I recently had an issue where I had a whole-folder backup for a Percona MySQL server. I needed to do some local development work on this database, so I figured the easiest thing was to start up a Dockerized MySQL server (Percona MySQL Docker image works great!)

You can start the docker image and use a local volume on the host machine to store your MySQL data files (also known as datadir).
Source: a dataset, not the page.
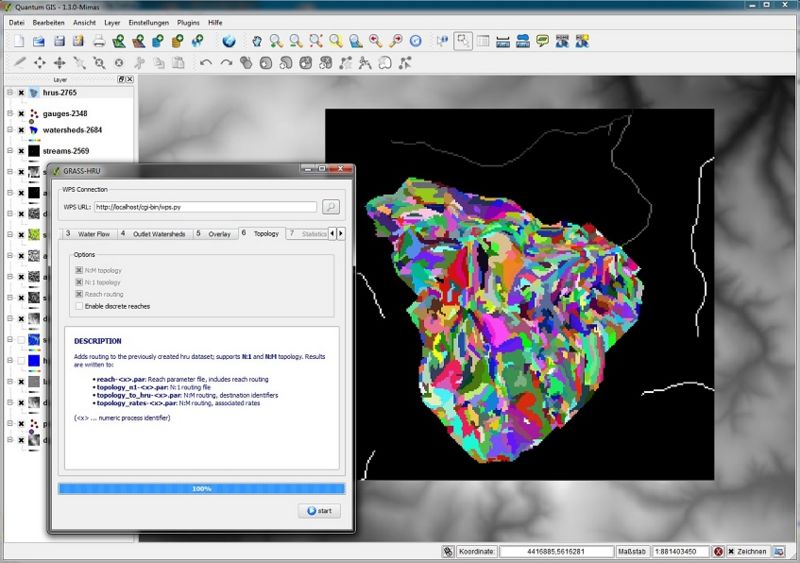Click the New Project icon
Viewport: 800px width, 563px height.
click(x=18, y=41)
The command for launching the docker image for an existing MySQL server is this:

Note that I am changing the MySQL port to 3307 since I already run a local host-based MySQL server on 3306, and you can select which version of MySQL to run – this should match the server that the restore came from.
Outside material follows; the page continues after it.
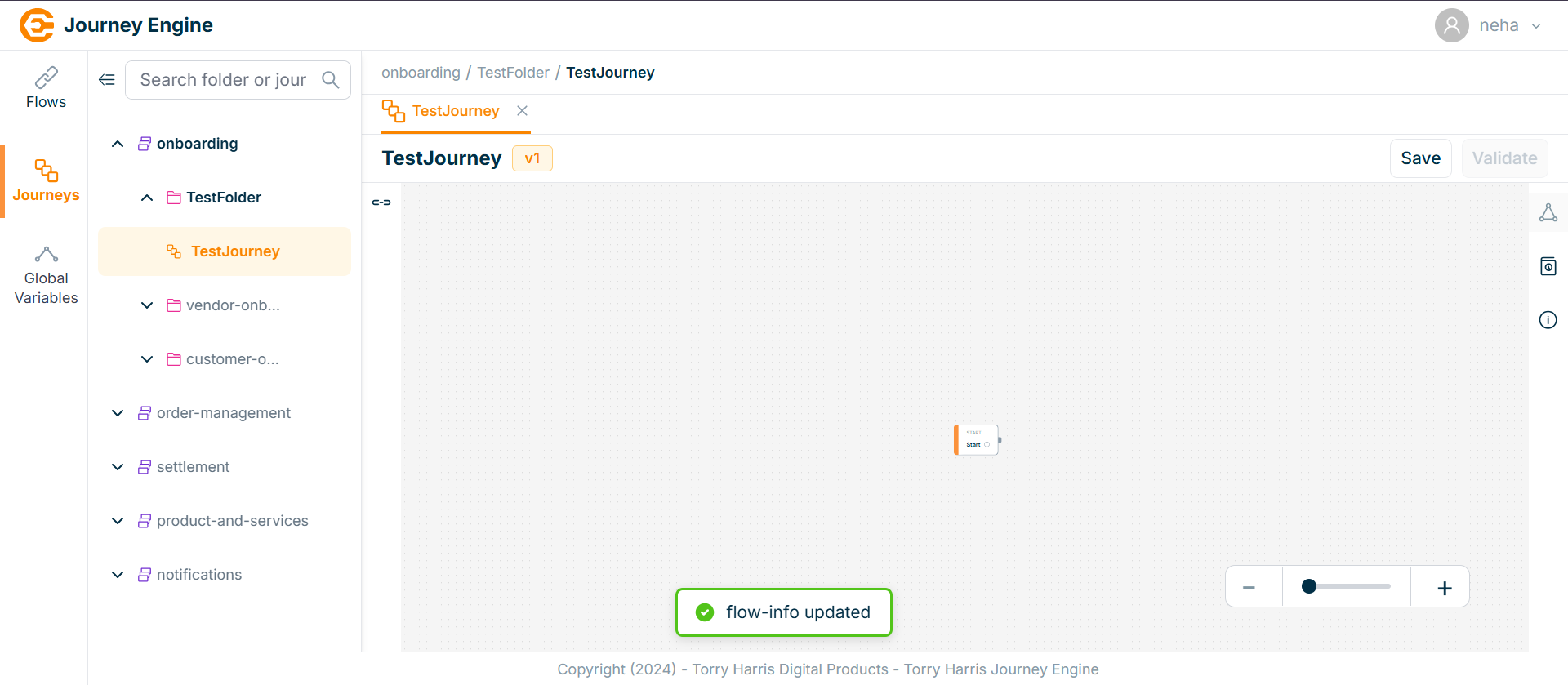Focus the search folder or journey field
However, all was not fine with this. docker logs shows that I was receiving the following error while starting up MySQL:

$ docker run -d --name mysql-from-restore -v /path/to/local/datadir:/var/lib/mysql -p 3307:3306 percona/percona-server:8.0
2020-04-08 15:02:42 0 [Warning] Can't create test file /var/lib/mysql/24cfb822749a.lower-test
2020-04-08 15:02:42 0 [Note] mysqld (mysqld 5.6.47-87.0) starting as process 1 ...
2020-04-08 15:02:42 1 [Warning] Can't create test file /var/lib/mysql/24cfb822749a.lower-test
2020-04-08 15:02:42 1 [Warning] Can't create test file /var/lib/mysql/24cfb822749a.lower-test
...
2020-04-08 15:02:42 7f095928a880  InnoDB: Operating system error number 13 in a file operation.
InnoDB: The error means mysqld does not have the access rights to
InnoDB: the directory.
2020-04-08 15:02:42 1 [ERROR] InnoDB: Cannot create ./ib_logfile101
2020-04-08 15:02:42 1 [ERROR] Plugin 'InnoDB' init function returned error.
2020-04-08 15:02:42 1 [ERROR] Plugin 'InnoDB' registration as a STORAGE ENGINE failed.
2020-04-08 15:02:42 1 [ERROR] Unknown/unsupported storage engine: InnoDB
2020-04-08 15:02:42 1 [ERROR] Aborting

This is the classic “I don’t have permissions to write” error message from MySQL.

I had a difficult time determining what permissions I should set on this directory. Not even 777 would satisfy MySQL.

I saw a post which referenced that you can set the owner to be the number of the user that the docker host uses to run MySQL. But how do you find this out in a pre-built container? You check out the Dockerfile that is used to create that image. I found that the Dockerfile for Percona MySQL Docker Image is using ID 1001:

/bin/sh -c groupadd -g 1001
/bin/sh -c useradd -u 1001

It doesn’t matter that this user ID doesn’t exist on your host system. Simply set the owner to that user ID:

$ chown -R 1001 /path/to/local/datadir

MySQL should start right up with the correct permissions.